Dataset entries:
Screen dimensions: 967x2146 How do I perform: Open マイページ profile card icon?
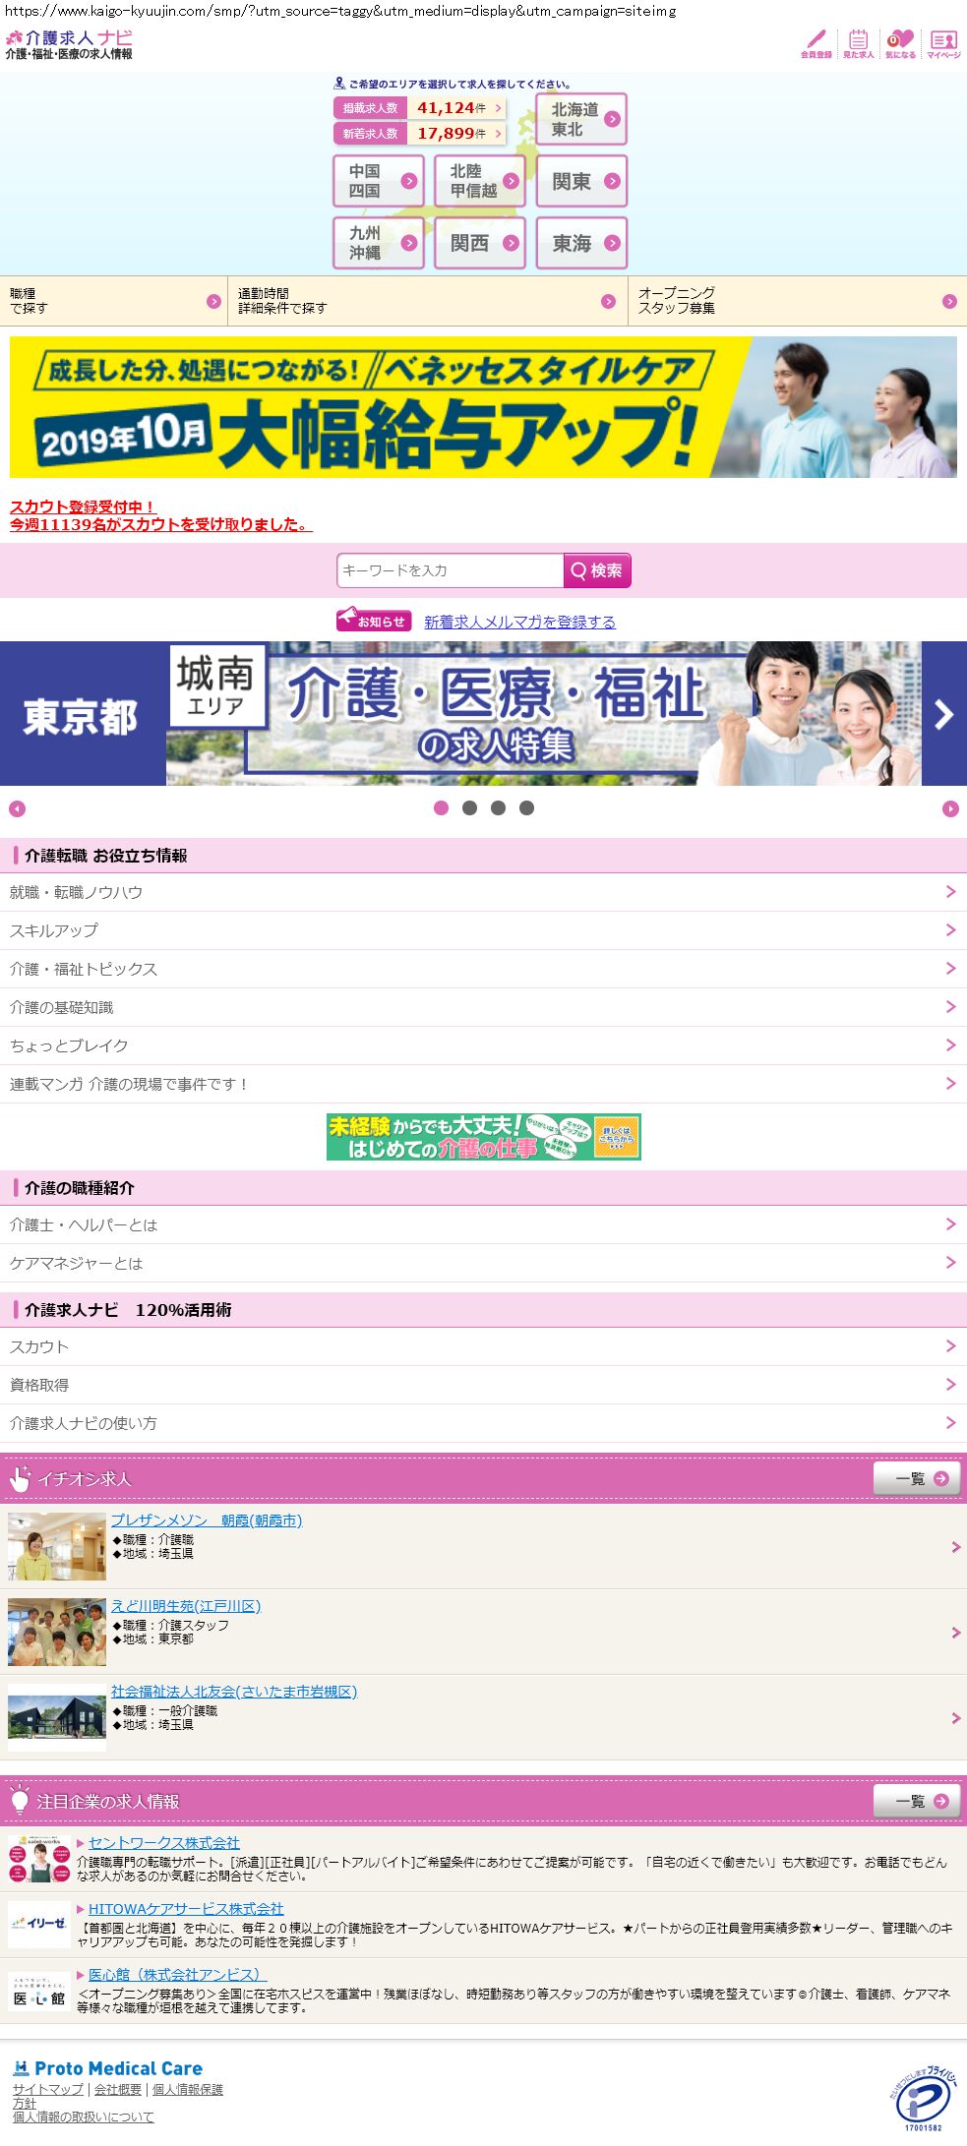click(943, 42)
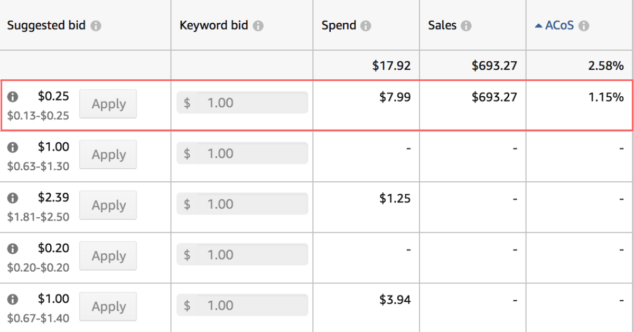Apply the $0.25 suggested bid
This screenshot has width=634, height=332.
click(x=108, y=104)
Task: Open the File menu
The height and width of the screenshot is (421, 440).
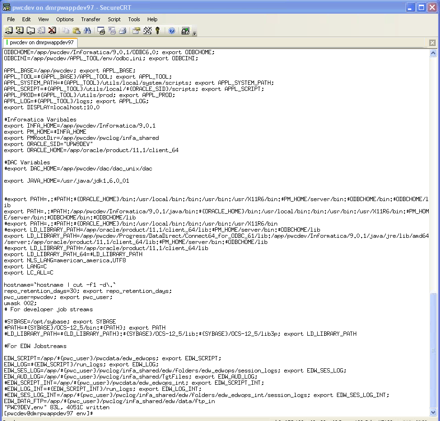Action: [11, 19]
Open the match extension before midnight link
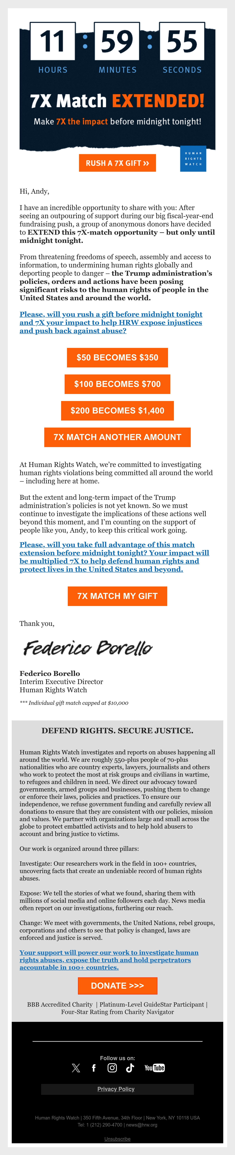This screenshot has width=235, height=1155. click(x=114, y=557)
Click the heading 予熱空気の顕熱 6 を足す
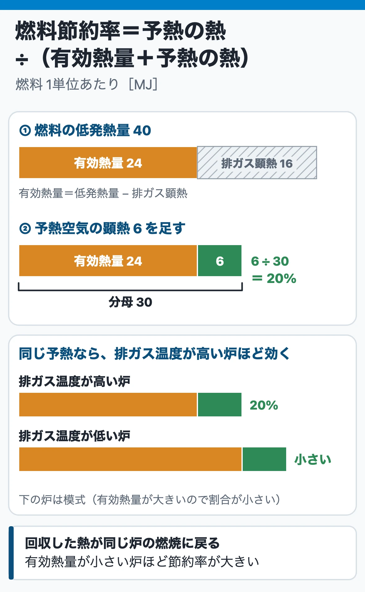This screenshot has width=365, height=592. 110,228
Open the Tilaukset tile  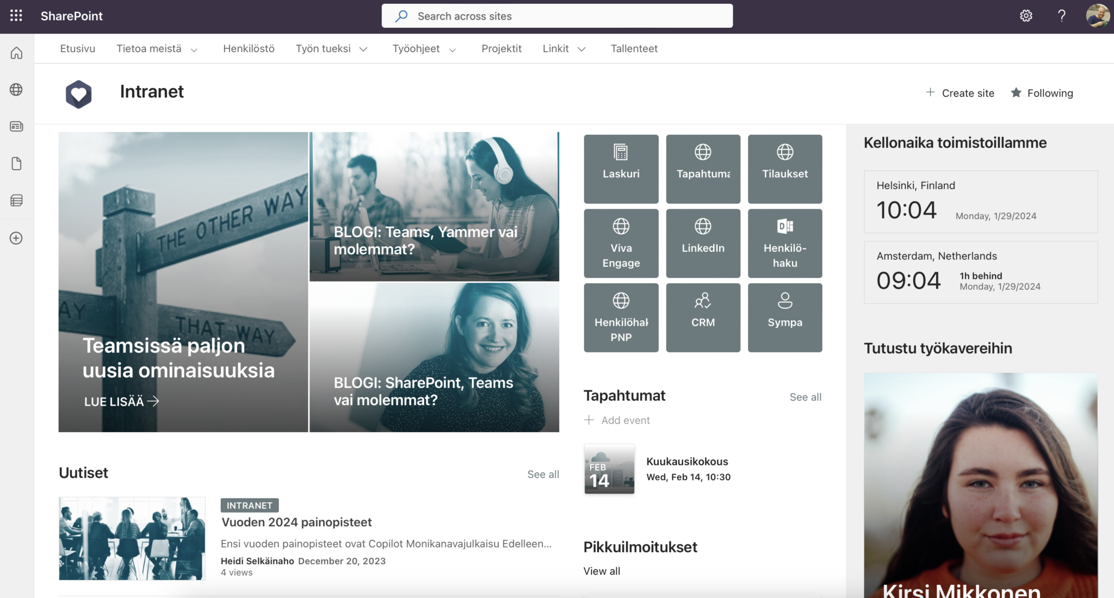coord(785,169)
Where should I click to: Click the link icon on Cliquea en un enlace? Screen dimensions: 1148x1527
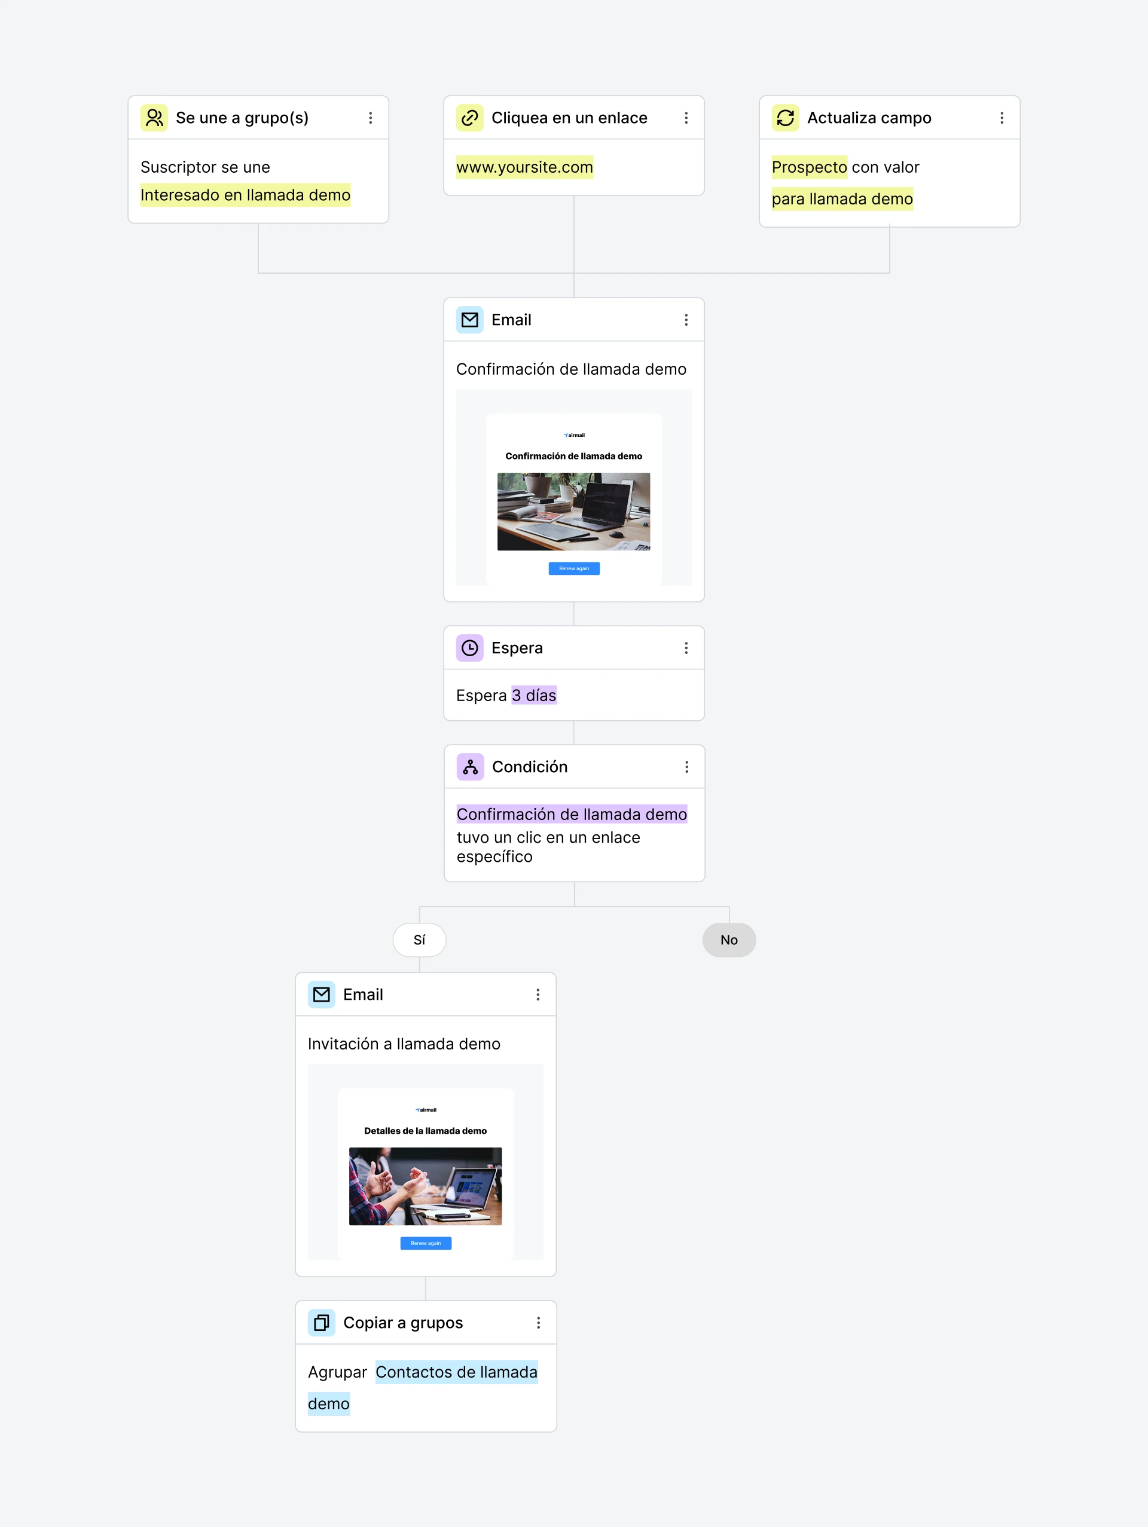point(470,118)
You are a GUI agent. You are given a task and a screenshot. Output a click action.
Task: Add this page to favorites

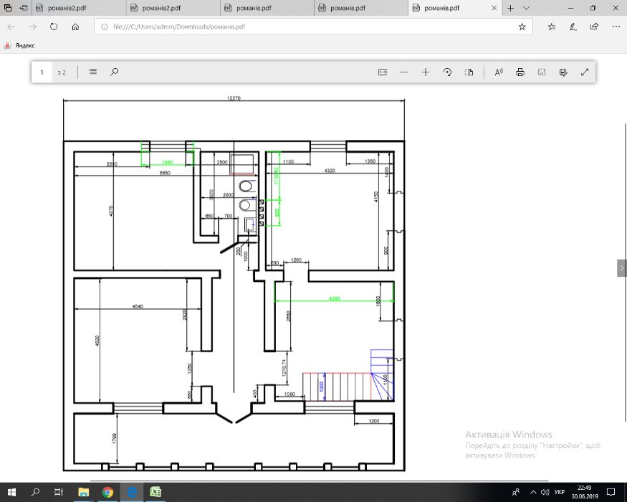pyautogui.click(x=522, y=27)
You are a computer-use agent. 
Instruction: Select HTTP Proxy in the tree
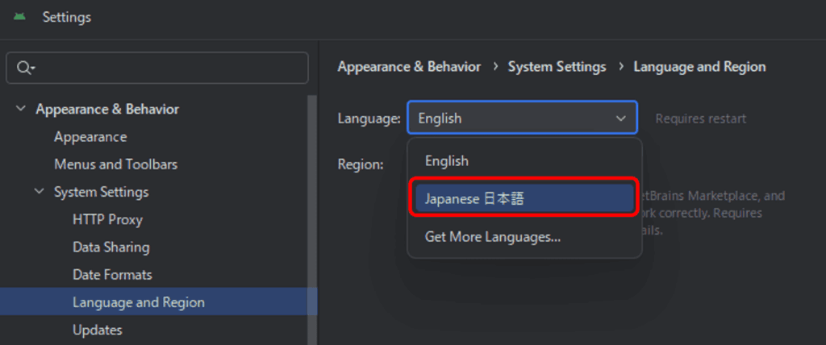click(107, 219)
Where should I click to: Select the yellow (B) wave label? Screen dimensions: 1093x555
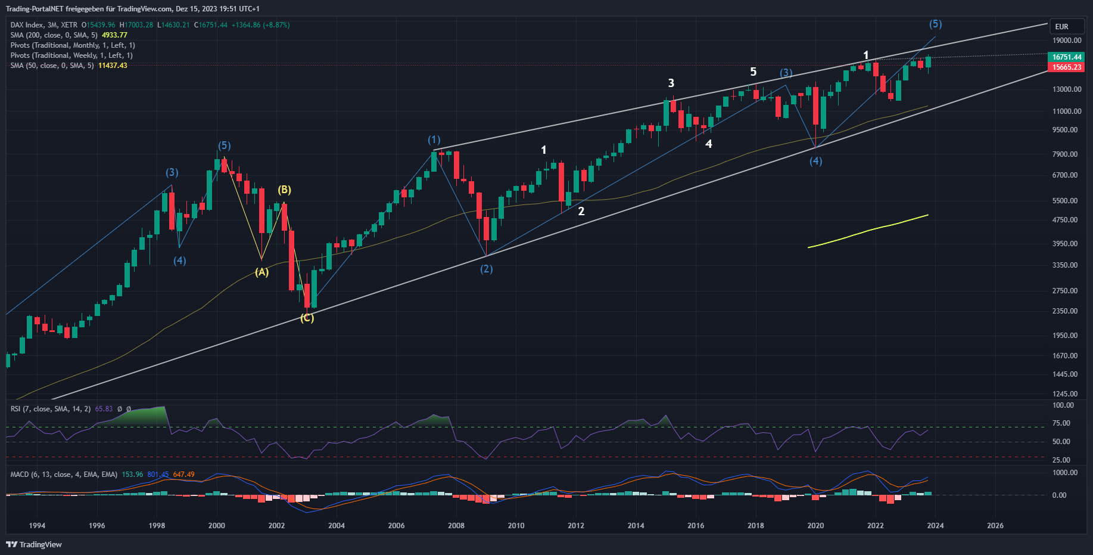coord(284,190)
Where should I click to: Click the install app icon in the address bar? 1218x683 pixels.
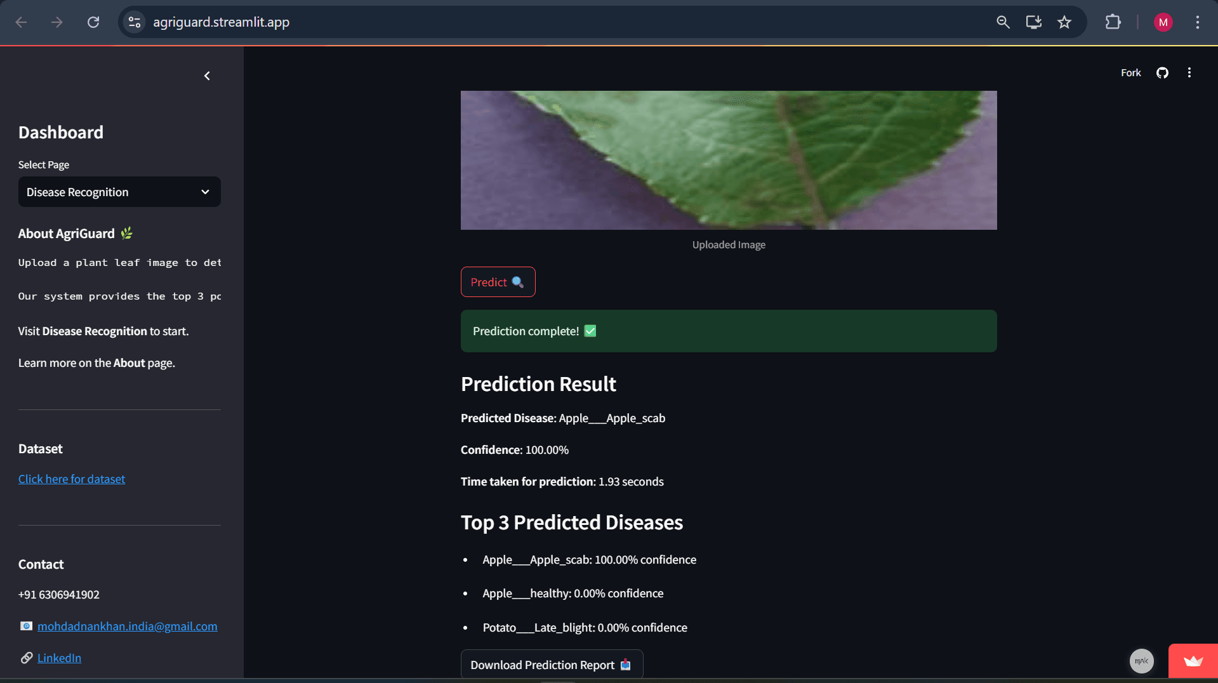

WHAT YOU NEED TO DO: Find each line in the rows above that contains the word "Where", treating uppercase and lowercase as different, and copy every such line.

WORKED ANSWER:
Where should I click to: Click the link icon on Cliquea en un enlace? Screen dimensions: 1148x1527
Where should I click to: Select the yellow (B) wave label? Screen dimensions: 1093x555
Where should I click to: Click the install app icon in the address bar? 1218x683 pixels.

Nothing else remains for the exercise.